Tony Kanaan sounds like an optimist. Or maybe the Chip Ganassi Racing Teams driver just knows what mathematically eliminated means.
And he’s not there — yet.
That the Brazilian is 127 points behind Verizon IndyCar Series points leader Simon Pagenaud of Team Penske with four races remaining suggests Kanaan needs some major help to be a contender.
Kanaan summed up his situation succinctly during a lunch break from the Aug. 8 Firestone tire test at Indianapolis Motor Speedway.
“We’re sitting fifth in the championship right now and, I think, in the next two races, if we don’t pull a win, we can forget about this championship,” said the 2013 Indianapolis 500 winner. “It’s win or nothing.”
Win or nothing?
“Bottom line,” he said with a grin. “That’s why we’re racing.”
Although Kanaan hasn’t won a race since the 2014 finale at Auto Club Speedway in Fontana, Calif., he’s finished ninth or better in 10 of 12 starts this season. He’s been worse than 12th only once, but a final stretch of strong results won’t matter if he doesn’t win.
The winner in each of the next three races earns 50 points plus would automatically get one point for leading a lap. Two more bonus points are available for leading the most laps and one for winning the Verizon P1 Award for pole position.
So let’s play the game of “what if” for Kanaan’s sake. If, for example, at the next race, the ABC Supply 500 at Pocono (Pa.) Raceway on Aug. 21, Kanaan wins the pole and race and leads the most laps while Pagenaud finishes 22nd, that’s a 46-point gain.
Kanaan would still be 81 points behind, but if he makes up more points in the next two races – the completion of the Firestone 600 at Texas Motor Speedway (Aug. 27) and the INDYCAR Grand Prix at The Glen at Watkins Glen International (Sept. 4) – he gives himself a shot in the season finale, the GoPro Grand Prix of Sonoma, where the race points are double. That last race would be the key, considering the race winner could conceivably earn 104 points while the 22nd-place finisher would get just 16 if he leads no laps.
Granted, that’s the best-case scenario for Kanaan, however unrealistic it appears. The problem with that scenario is Pagenaud has won four races, six poles and finished worse than 13th only once this season.
“He’s been pretty strong, but we saw last year what happened to (Juan Pablo) Montoya, so anything is possible,” Kanaan said.
The ABC Supply 500 from Pocono Raceway airs live at 3 p.m. Aug. 21 on NBCSN and the Advance Auto Parts INDYCAR Radio Network.
Montoya led the points all season in 2015, including his second Indy 500 victory, until the final stop at Sonoma Raceway, when Kanaan’s teammate Scott Dixon won and overcame a 47-point deficit to tie the Colombian, who drives for Team Penske. Dixon claimed his fourth career series title by virtue of a tiebreaker with three season wins to Montoya’s two.

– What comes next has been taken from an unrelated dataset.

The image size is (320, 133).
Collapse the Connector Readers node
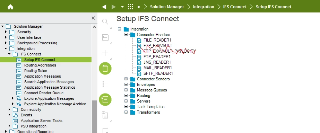[126, 35]
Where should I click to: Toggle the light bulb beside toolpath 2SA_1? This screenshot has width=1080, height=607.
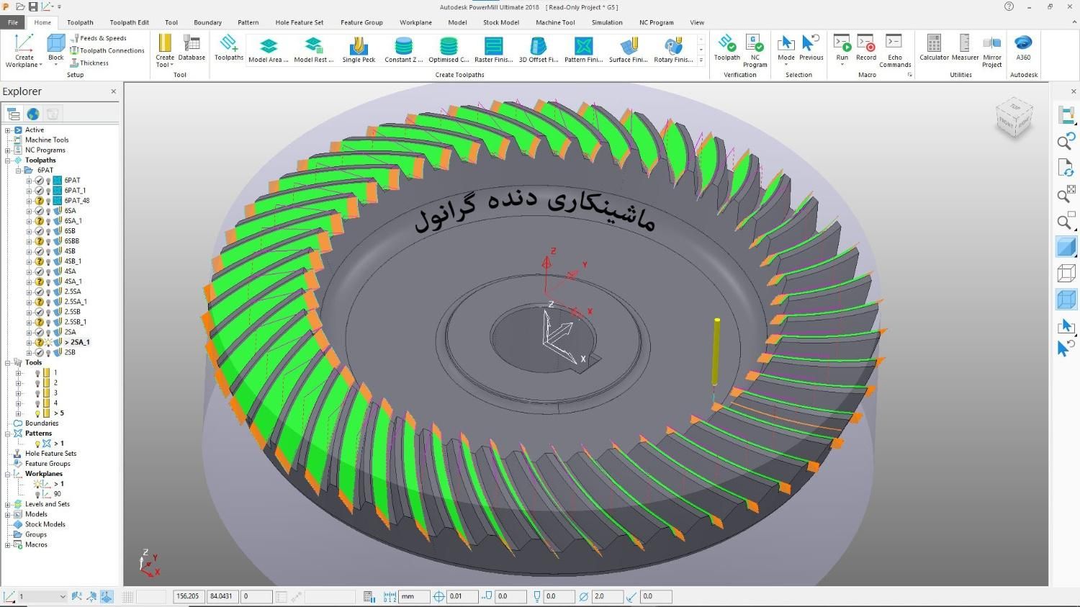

Dixon and Kanaan are currently tied with 357 points. Josef Newgarden of Ed Carpenter Racing has 364, Team Penske’s Helio Castroneves has 373 and Team Penske’s Will Power is at 426, or 58 points behind Pagenaud.
It’s fair to say Kanaan probably needs more than a win or two and strong finishes in the other races, as well as a Pagenaud collapse to have a chance. He needs the other drivers ahead of him to have some setbacks, too.
“As long as they keep saying mathematically I have a shot, I have a shot,” Kanaan said with a smile.
His lone Verizon IndyCar Series title came way back in 2004. He finished second the next year and has been third two other years. Kanaan’s best points finish since 2009 was fifth in 2011.
Perhaps his upbeat demeanor — and what some might say is an overly optimistic outlook — could be attributed to how much he enjoys driving at Indianapolis Motor Speedway. Even during a test on a hot day, Kanaan sounded like a kid in a candy store.
“Any day at the speedway is a good day,” he said. “I love it. I love this place. I think the beauty is we don’t get enough of this place during the year, so every time we’re back here, I love it.”